HOW TO COMPLETE THIS TASK. Return every line of the records that includes the string "paste".

Stored data entries
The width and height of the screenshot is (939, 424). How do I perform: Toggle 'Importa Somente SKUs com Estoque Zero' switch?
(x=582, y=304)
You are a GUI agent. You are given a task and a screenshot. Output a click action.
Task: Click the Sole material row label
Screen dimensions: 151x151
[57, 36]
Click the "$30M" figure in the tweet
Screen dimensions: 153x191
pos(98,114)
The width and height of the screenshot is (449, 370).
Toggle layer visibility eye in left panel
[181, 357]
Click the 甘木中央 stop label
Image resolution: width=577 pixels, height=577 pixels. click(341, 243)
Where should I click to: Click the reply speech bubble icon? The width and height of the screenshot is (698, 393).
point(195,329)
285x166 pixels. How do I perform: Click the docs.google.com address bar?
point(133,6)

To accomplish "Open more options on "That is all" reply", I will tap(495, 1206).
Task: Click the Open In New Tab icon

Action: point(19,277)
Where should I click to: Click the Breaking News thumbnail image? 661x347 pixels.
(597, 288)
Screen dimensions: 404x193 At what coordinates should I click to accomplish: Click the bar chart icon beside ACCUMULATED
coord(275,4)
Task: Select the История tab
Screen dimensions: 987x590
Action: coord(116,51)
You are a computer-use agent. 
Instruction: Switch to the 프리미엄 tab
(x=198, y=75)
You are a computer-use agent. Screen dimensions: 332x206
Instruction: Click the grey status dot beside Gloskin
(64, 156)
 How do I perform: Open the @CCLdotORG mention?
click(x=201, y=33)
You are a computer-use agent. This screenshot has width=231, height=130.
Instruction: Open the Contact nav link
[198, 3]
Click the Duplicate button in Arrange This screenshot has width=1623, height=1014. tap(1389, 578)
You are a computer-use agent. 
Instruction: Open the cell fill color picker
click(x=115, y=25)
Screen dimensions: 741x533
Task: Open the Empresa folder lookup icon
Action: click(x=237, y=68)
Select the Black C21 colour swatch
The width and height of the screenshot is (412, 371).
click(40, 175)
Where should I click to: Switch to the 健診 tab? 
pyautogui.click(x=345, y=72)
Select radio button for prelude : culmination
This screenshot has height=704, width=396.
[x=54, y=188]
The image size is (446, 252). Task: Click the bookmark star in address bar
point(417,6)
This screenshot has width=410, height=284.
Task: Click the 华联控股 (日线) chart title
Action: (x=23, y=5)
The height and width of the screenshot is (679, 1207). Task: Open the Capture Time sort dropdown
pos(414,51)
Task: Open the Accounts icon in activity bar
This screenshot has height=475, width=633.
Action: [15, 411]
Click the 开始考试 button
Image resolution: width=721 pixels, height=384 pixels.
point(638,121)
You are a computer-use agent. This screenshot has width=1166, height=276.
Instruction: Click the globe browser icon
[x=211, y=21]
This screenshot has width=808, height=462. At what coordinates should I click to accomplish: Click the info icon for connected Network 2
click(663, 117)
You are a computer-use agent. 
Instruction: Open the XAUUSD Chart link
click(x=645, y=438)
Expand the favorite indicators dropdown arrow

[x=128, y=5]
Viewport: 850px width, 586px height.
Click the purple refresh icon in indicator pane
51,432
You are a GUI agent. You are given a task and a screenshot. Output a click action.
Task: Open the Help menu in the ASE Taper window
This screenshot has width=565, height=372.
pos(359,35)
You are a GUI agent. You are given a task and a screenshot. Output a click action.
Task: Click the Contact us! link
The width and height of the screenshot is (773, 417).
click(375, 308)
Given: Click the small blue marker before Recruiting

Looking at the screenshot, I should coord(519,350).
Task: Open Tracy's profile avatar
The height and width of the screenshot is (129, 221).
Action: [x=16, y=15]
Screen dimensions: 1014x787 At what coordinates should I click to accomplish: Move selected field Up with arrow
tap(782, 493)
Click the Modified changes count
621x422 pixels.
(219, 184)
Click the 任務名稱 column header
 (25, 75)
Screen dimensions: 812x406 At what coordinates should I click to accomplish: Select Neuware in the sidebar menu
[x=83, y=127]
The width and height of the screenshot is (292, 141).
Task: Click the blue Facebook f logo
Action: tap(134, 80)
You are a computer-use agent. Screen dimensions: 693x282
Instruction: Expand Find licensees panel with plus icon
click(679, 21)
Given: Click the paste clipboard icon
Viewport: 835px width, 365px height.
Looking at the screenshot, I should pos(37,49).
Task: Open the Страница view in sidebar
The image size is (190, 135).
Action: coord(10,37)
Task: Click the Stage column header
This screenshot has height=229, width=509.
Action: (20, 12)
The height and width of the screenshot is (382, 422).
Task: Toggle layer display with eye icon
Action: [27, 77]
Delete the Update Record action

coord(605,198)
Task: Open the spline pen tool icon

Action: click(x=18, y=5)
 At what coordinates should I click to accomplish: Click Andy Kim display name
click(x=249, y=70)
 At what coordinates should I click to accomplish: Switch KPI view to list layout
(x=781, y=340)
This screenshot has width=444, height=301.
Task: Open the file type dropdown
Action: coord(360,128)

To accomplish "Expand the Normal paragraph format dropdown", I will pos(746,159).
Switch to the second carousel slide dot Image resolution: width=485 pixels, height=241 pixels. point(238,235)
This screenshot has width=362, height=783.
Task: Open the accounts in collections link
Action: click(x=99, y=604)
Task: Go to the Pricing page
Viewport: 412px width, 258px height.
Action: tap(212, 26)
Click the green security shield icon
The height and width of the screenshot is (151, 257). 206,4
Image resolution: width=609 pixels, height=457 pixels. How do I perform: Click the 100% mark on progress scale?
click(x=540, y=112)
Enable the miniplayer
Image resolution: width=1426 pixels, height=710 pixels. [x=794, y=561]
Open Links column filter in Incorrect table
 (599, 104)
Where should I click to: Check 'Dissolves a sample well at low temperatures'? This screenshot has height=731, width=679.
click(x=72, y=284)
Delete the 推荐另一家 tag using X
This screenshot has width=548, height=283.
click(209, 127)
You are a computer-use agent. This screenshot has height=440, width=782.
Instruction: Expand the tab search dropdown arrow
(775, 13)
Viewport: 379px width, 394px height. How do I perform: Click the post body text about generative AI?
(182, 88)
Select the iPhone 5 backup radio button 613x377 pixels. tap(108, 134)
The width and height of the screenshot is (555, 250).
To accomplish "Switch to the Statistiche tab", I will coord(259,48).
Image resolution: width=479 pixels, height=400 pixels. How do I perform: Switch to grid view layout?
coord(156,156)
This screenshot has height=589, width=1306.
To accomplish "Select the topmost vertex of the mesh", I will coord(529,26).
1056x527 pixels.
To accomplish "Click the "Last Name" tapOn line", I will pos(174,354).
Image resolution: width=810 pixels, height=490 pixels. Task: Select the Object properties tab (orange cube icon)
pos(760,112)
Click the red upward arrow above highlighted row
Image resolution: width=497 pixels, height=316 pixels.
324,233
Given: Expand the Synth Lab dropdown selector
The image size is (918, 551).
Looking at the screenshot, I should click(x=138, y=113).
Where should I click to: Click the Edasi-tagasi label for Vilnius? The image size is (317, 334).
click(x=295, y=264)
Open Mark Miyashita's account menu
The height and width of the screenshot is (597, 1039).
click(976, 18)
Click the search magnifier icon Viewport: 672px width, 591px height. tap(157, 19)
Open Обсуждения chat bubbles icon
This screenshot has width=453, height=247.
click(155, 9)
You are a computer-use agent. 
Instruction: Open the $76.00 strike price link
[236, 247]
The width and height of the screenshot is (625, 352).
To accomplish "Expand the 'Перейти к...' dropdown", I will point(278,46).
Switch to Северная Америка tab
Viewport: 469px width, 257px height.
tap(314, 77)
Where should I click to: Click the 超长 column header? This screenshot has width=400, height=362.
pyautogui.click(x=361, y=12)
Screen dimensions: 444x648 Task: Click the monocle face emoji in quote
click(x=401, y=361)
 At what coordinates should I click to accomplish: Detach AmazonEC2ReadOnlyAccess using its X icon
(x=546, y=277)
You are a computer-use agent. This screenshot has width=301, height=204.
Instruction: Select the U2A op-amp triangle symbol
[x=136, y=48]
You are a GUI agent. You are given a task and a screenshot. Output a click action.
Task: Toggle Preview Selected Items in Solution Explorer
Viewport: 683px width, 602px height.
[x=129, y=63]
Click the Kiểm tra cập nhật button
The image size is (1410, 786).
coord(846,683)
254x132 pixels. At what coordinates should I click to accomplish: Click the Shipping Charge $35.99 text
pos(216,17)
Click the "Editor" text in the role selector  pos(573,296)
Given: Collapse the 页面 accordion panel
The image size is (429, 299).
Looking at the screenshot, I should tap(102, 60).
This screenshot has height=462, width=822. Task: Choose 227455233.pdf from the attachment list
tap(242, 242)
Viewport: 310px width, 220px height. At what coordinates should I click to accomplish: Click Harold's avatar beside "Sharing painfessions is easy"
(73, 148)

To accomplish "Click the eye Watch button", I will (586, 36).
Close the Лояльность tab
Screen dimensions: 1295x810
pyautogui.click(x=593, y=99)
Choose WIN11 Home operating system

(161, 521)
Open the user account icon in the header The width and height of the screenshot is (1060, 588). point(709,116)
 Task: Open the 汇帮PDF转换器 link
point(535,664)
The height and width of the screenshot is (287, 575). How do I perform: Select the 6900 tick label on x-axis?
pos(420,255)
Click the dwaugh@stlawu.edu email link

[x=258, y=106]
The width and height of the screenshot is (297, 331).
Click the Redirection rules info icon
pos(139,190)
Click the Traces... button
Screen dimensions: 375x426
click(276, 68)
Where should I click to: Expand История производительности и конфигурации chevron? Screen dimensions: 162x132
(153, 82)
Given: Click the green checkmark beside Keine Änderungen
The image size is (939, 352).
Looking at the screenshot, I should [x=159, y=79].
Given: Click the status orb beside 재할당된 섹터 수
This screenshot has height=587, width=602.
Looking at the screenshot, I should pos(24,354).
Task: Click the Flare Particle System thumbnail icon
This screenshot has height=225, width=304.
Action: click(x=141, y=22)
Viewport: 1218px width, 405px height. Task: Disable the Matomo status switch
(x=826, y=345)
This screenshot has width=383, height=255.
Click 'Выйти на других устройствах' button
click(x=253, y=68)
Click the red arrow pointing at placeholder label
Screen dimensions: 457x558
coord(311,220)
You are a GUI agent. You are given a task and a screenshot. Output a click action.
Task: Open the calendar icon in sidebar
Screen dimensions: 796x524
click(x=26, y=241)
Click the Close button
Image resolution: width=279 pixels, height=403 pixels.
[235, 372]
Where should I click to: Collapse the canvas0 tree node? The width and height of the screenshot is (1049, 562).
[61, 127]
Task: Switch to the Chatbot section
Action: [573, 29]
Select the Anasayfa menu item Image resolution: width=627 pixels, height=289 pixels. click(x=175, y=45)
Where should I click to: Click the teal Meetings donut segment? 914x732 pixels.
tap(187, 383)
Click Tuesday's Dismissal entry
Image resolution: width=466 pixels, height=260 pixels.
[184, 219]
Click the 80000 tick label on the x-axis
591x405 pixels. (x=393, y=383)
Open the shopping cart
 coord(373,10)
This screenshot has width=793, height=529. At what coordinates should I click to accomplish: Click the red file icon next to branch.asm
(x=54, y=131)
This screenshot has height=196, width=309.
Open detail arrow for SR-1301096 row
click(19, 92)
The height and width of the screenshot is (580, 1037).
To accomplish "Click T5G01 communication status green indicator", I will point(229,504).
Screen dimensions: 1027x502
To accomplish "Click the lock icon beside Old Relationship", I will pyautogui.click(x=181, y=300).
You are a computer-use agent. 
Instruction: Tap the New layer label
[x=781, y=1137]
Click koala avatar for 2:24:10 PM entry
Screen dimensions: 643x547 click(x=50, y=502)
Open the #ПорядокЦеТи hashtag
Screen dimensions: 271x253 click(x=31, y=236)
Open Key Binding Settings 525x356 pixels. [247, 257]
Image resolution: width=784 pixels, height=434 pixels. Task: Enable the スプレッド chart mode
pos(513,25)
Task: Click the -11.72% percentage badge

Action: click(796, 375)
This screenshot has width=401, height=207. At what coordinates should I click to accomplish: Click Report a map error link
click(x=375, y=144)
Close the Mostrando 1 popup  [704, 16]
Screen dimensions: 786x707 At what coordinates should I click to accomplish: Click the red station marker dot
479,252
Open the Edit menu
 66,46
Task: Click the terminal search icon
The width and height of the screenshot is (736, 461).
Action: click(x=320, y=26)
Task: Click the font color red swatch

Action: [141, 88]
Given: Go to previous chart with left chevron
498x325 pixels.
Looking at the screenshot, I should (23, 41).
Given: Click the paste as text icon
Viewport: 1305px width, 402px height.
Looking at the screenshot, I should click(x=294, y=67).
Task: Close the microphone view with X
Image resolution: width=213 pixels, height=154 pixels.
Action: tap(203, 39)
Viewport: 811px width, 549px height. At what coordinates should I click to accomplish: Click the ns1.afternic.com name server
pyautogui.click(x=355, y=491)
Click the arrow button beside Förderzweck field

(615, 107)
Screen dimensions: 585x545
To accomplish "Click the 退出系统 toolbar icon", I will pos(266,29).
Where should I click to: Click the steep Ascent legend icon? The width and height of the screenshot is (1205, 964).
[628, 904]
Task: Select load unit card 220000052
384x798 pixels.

WRITTEN SOLUTION.
Given: Click the paste clipboard icon
Given: Click the paste as text icon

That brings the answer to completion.